Commbank intends to use independent assessors to evaluate a company’s transition plans. Now, there’s a business opportunity!
Another factor influencing the bank’s decision includes exposure to climate-related risks in its insurance business. “To help us effectively manage our climate risks, we monitor the impact of weather events and natural disasters on our business and customers, including in our home lending portfolio,” CBA’s climate report states. Commbank has about $30 billion in home loans exposed to cyclones, floods, and fires. Some areas in Australia (Lismore for example) have been flooded multiple times in the last couple of years.
In recent years, Commbank has found itself facing litigation from shareholders. According to Cassandra Williams, “Climate [change] brings with it both risks from a stranded asset point of view, but also tremendous opportunities. … The writing’s on the wall. Companies that move the quickest and approach climate [change] as an opportunity, future-proof themselves for a net zero economy, and will stand to gain. This just makes good commercial sense.”
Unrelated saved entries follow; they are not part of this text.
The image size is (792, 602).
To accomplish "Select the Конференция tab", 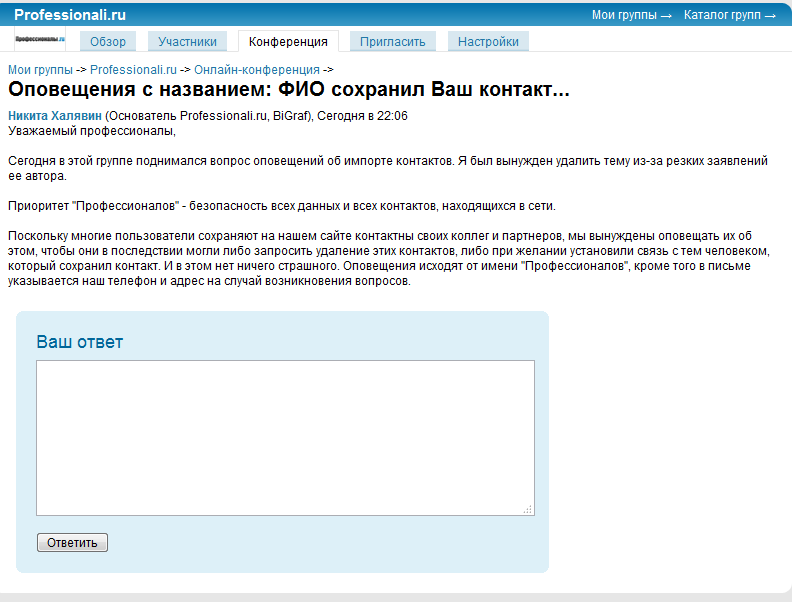I will point(288,42).
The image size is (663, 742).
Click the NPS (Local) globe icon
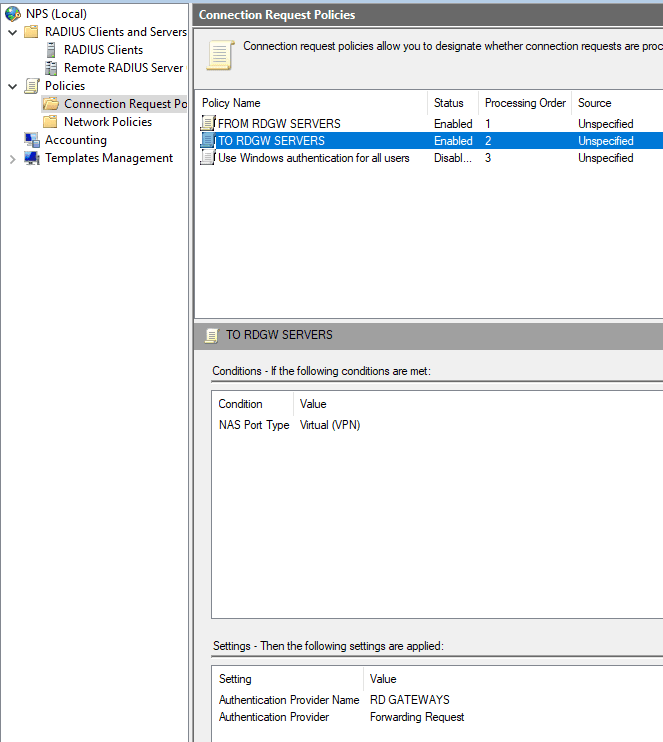(13, 13)
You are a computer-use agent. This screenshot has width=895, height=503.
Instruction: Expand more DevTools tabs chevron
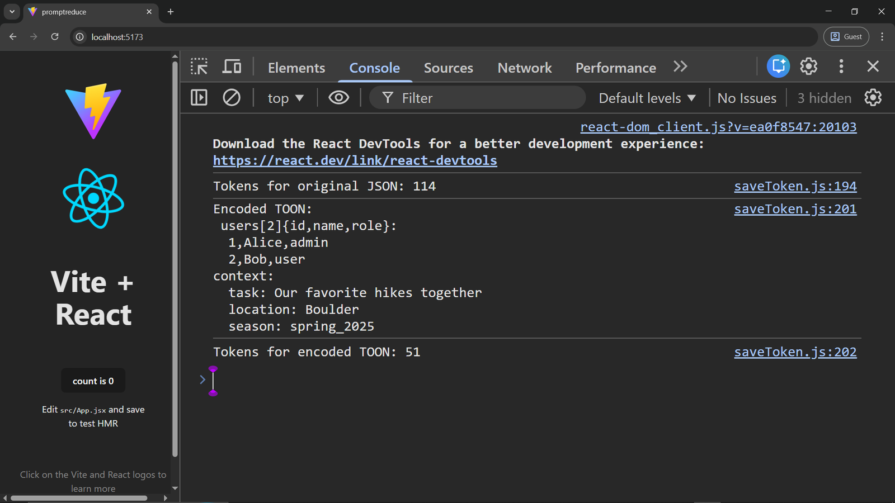[680, 67]
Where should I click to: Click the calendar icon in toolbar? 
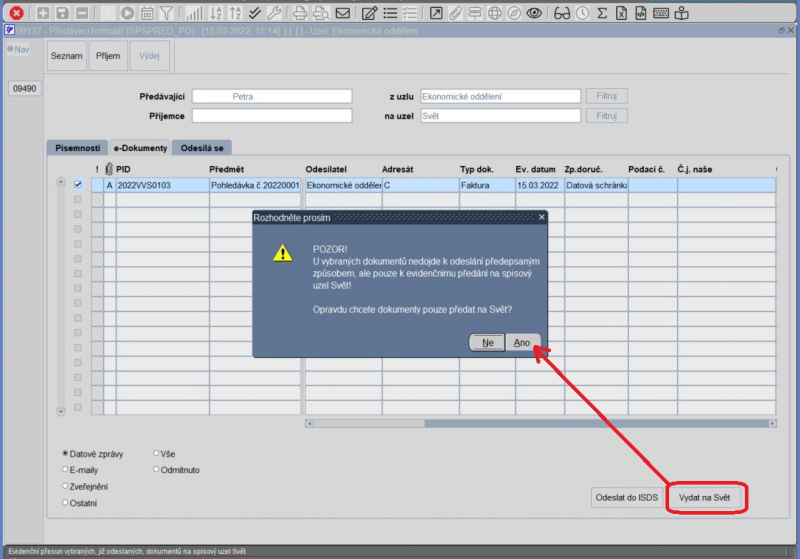(147, 13)
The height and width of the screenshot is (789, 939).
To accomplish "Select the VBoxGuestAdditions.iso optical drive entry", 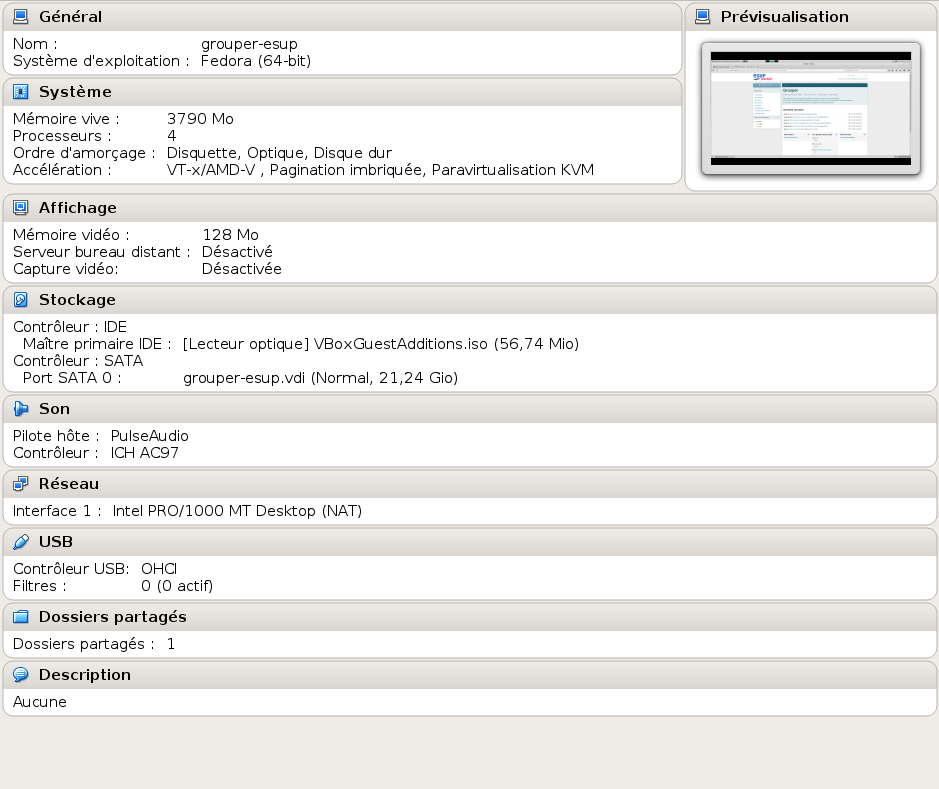I will click(x=380, y=344).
The “writings on the wall” analogy comes from Daniel’s apocalyptic vision of the destruction of the Babylonian empire (Daniel chapter 5 in the Old Testament). A very apt comparison with the current transition from fossil fuels to renewables.
A financing deal is currently being negotiated with gas company Santos. Commbank is not party to this deal, but despite making the right noises, Australia’s other big banks — Westpac, NAB, and ANZ — are sitting at the table. Interestingly enough, Santos’ transition plan has been rejected by its own shareholders.
What will Australia’s other big three banks do moving forward? Will they reduce exposure to risk, or see this as an opportunity to expand their market share in a dangerous investment environment? Will Santos get the AU$750 million it is asking for? Did someone whisper “stranded assets?” Perhaps the loan might need to come with a higher interest rate?